Dani Pérez, líder del PSOE de Málaga capital, propuso ayer la creación de una Alianza contra la Sequía. Es muy loable. Y estoy convencido de que se llevará el consenso mayoritario. Pero este tipo de iniciativas, para que no sean simples charlas de café en un bonito espacio consistorial, tienen que traducirse en hechos concretos. Por ejemplo, en inversión y compromiso de todas las administraciones públicas involucradas sin excepción, en proporción a su tamaño y competencias.
¿Os imagináis cómo serían las reuniones? Todos los portavoces municipales reunidos en el Salón de los Espejos (denominado así porque tiene muchos espejos, para quienes no seáis de Málaga), sentados en una mesa:
-Se abre la sesión con el siguiente punto del orden del día: «Analizar la situación de la sequía en la ciudad de Málaga»-expone el alcalde.
-Pues la cosa está mal -responden tajantemente desde Con Málaga.
-Por una vez coincidimos con ellos, la situación es preocupante. Pero no tiene nada que ver con la Agenda 2030 -inciden desde Vox.
-Un titular: «Málaga se seca». Otro titular: «La Junta de Andalucía no hace nada». Y otro titular más: «El ayuntamiento de Málaga hace menos que la Junta, nada de nada» -reafirma Dani Pérez desde el PSOE.
-Es una situación dramática. Pero el equipo de gobierno sí hace cosas. Y para ello hemos traído a media plantilla de los técnicos de medio ambiente, que ocupan tres cuartos de este salón. Incluso hemos contactado con un vidente para adivinar las futuras inversiones del gobierno central en Málaga, y su respuesta es contundente: CERO -informa Elisa Pérez de Siles.
-Entonces estamos todos de acuerdo que hay sequía. Se levanta la sesión -concluye De la Torre.
Si se hiciera así. Esto sería lo mismo que quedarse de brazos cruzados.
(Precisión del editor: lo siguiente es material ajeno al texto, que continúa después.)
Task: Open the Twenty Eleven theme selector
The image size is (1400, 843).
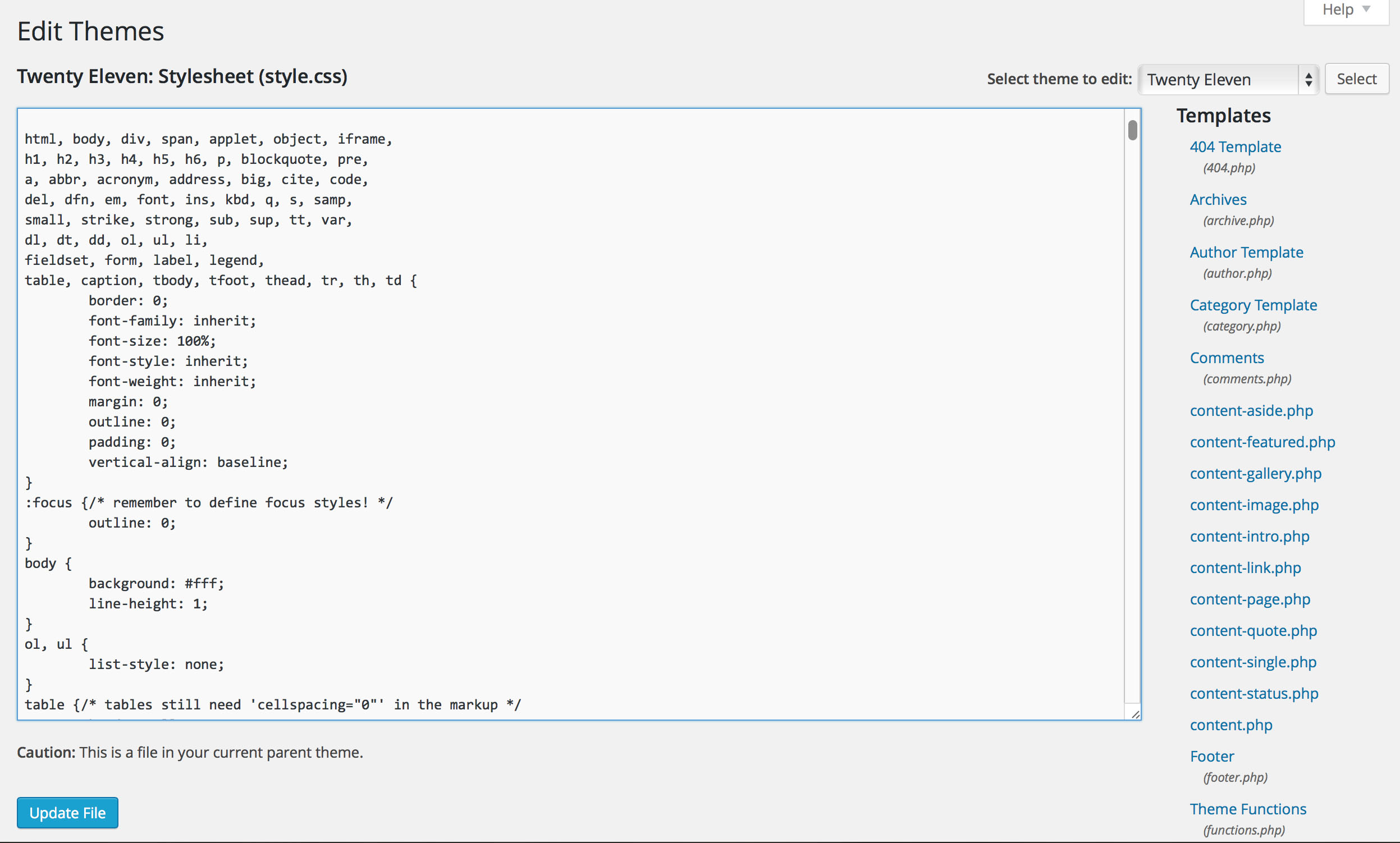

A la sequía le ocurre como al futuro auditorio, aunque con consecuencias mucho más dramáticas. Sin inversión ni propuestas reales, no se soluciona.
La iniciativa socialista es buena, y debería constituirse incluso una especie de Consejo Sectorial del Agua, en el que participen partidos políticos, sindicatos, asociaciones empresariales, vecinos y todo tipo de entidades sin ánimo de lucro interesadas. A través de ahí, de forma plenamente institucional, podrían formularse propuestas y aprobarse informes. El ayuntamiento de Málaga es uno de los más participativos de España, con un laxo Reglamento de Participación Ciudadana. Y debería aprovecharlo.
Pero se quedarían vacíos esos debates si la Junta y, sobre todo, la AGE, no hacen nada. Es precisamente la AGE, el gobierno central, quien tiene la posibilidad de que evitar restricciones mediante inversiones y trasvases. De no ser así, Juanma Moreno, el presidente autonómico, ya nos está preparando para lo peor tras primavera: cortes de agua en nuestras casas.
Lo mismo sucede con el tema del auditorio, y ahí tiene razón Pérez de Siles. Sin presupuesto, no hay gasto ni, por tanto, inversión. ¿Cómo pretende ayudar Pedro Sánchez a Málaga? ¿Va a invertir efectivamente con una asignación presupuestaria? ¿O va a enviar a funcionarios para apoyar emocionalmente al primer edil cuando asista cada mañana a sus despacho en plan «¡ánimo, campeón, que tú puedes!», dándole palmaditas en la espalda mientras se dedica a enviar cartas a la UE o al mismísimo Consejo de Seguridad de las Naciones Unidas?
En fin. El movimiento se demuestra andando, porque «se hace camino al andar». Y el alcalde anda mucho. Creo que todas las mañanas, de hecho. Salvo que le atropelle un monopatín.